Figure 5.

Overexpression of MBD4 induces the expression of PNMA5 mRNA in human neuroblastoma cell culture. A, Schematic illustration of the full MBD4 protein with an HA-tag in the C terminus, and the positions of the 21 bases of the sh #1–5 vectors used for MBD4 knockdown. B, Overexpression (OE) of MBD4-HA in SH-SY5Y cells. The overexpressed proteins were stained with the anti-HA antibody (red). The localization of MBD4-HA in the nuclei was determined by costaining with Hoechst (blue). C, D, Quantification of the knockdown effects of cotransfection of the U6-shMBD4 (#1–5) vectors with MBD4-HA in SH-SY5Y. Sh-MBD4#4 (with the highest efficiency, 99% knockdown effect) was used in subsequent in vitro and in vivo experiments. Error bars indicate SD. E, The human PNMA5 promoter has a CpG island at a position similar to that in the macaque monkey (Fig. 2A, PNMA5), and this island is also hypermethylated in SH-SY5Y human neuroblastoma cells.

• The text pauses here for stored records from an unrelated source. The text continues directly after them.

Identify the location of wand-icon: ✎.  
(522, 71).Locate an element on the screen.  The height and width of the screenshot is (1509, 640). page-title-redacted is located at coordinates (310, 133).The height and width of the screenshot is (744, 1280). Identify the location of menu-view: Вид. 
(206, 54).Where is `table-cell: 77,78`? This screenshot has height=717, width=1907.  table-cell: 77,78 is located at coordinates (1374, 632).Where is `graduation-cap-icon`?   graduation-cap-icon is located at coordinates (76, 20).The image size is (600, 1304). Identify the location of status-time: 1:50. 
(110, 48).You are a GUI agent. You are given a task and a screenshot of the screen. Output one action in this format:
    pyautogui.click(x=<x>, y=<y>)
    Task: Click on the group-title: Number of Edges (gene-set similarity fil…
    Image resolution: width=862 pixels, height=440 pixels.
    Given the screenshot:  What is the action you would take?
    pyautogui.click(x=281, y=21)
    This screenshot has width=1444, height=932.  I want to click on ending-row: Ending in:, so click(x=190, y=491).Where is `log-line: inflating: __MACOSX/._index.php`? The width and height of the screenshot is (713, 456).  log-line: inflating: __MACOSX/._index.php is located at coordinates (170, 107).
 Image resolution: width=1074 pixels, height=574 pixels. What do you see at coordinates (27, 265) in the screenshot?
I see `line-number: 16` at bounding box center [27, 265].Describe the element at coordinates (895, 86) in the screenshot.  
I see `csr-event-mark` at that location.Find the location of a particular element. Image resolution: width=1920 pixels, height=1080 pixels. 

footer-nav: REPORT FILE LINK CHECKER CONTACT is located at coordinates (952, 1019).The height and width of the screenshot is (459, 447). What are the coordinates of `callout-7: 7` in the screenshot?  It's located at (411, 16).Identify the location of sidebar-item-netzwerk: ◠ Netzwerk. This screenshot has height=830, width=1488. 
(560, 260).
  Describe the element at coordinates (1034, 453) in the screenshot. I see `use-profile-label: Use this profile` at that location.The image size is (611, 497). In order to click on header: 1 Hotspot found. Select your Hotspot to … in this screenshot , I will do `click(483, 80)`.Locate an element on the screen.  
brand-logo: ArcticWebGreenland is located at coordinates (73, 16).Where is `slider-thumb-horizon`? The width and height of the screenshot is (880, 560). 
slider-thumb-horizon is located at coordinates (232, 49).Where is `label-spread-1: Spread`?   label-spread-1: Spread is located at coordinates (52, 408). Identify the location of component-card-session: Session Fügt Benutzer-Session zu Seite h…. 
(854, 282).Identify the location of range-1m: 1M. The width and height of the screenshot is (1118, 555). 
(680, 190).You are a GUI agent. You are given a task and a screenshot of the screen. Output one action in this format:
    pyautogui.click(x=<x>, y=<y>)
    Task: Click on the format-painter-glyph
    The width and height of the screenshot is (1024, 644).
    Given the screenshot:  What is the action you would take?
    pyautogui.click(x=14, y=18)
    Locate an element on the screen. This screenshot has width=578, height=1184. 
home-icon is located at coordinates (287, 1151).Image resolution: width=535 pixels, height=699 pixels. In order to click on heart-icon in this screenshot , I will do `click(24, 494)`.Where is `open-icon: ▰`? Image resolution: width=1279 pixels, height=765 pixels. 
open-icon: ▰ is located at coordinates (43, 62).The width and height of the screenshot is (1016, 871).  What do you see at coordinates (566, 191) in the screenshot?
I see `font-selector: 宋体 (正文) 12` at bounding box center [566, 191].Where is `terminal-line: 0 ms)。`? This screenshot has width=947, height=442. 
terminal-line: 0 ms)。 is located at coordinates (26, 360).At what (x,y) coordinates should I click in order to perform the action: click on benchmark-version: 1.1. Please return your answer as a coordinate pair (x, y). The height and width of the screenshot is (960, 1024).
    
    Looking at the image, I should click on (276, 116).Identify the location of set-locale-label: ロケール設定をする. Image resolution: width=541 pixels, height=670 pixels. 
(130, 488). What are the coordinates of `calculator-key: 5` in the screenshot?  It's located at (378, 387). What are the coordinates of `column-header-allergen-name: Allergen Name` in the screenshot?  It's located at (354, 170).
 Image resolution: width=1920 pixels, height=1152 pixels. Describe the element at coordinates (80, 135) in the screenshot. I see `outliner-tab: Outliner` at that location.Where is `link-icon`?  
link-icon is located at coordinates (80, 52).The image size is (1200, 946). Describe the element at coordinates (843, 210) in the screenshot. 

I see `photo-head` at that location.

F, SH-SY5Y cells express MeCP2 and not MBD4. G, MeCP2 is bound to the CpG islands in the human PNMA5 promoter in control conditions (Mock transfect/MeCP2:IP), whereas blocking methylation by 5-AzaC diminishes this binding (5-AzaC/MeCP2:IP). Overexpressed MBD4 may bind at the same site because MeCP2 binding appears to have been reduced (MBD4 overexp/MBD4 and MeCP2:IP), but this result remains to be confirmed, as the transfection efficacy to the cells was not 100%. H, The overexpression of MBD4 induced PNMA5 expression in SH-SY5Y cells.